There may be some clues to that future in the past, particularly in the early 20th century. Certainly the strategic “pivot” of the US to the Pacific basin, away from Europe, bears a striking resemblance to the concentration of the British fleet in northern waters after 1900. So too the bruising colonial engagements in the first and second Boer wars, in illustrating the limits of imperial power, have a contemporary echo; Afghanistan and Iraq have provided the same salutary warning for America. Meanwhile, the febrile debate in London in 1912 on intimations of national decline looks remarkably like this election year in Washington. Above all, and as Henry Kissinger and others have observed, the key security issue for the 21st century is whether China wishes to reprise the role of Germany in the 20th.
So what does this baleful precedent tell us? The period that followed from 1914 to 1991, Eric Hobsbawm’s short twentieth century, formed an unbroken block of historical continuity, dominated by the European continent, the twin abominations of fascism and communism and great power politics. Two world wars were followed by framework concepts such as containment and deterrence. Alliance systems that included NATO and the Warsaw Pact shaped the calculus of world affairs and marked a period of strategic formality in which tank armies and nuclear submarines were the military units of account, rather than special forces patrols. At its back end, for Britain, it had the sub plot of colonial disengagement but this was never more than a distraction from the main theme.
In 1989 we entered a period of strategic “broken play” from which we are now emerging as the wars of 9/11 run down. The existence of a Global War on Terror as a continuing condition tells how much of an aberration we have been through. Terrorism will not go away, the Middle East will see to that, but al Qaeda has been contained and is now an irritant rather than an existential threat, and, we have bigger fish to fry. The economic challenge to the West, nuclear proliferation, cyber threats and the possibility of currency, water or energy wars all point to the return of great power politics. Deterrence is in urgent need of a makeover if we are to have any chance of controlling nuclear use in the Middle East or South Asia, or the chaos of cyberspace, and other features of a wider international strategic framework will follow.

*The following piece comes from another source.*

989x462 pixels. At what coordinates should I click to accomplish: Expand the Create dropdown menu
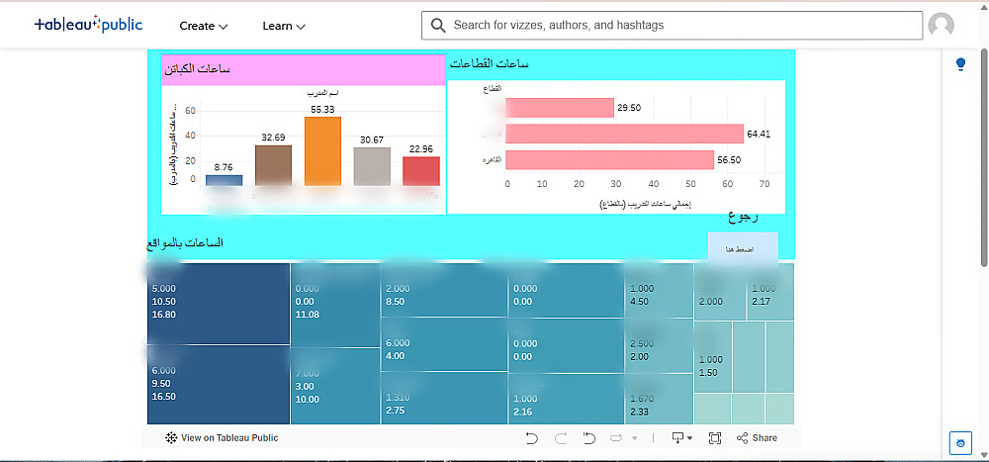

It may be that special forces are a less tight fit for the rehearsed military playbook this new era implies than the broken play from which we are emerging.
Meanwhile, special forces live in austere times. In Britain, they will have to win a share of a declining defence budget against competition from a replacement nuclear deterrent, the Queen Elizabeth class of aircraft carriers, cyber capabilities and the next generation of aircraft or armoured vehicles: the tools of big power. They will also face the arithmetical challenge of drawing the same numbers from a smaller military population.
Whether they stay in the game as a minor player, become an affordable but illusory substitute for the big battalions, disappear or become emasculated, as historical example might suggest, remains to be seen. But we should never forget that survival, individual and institutional, is what they’re good at.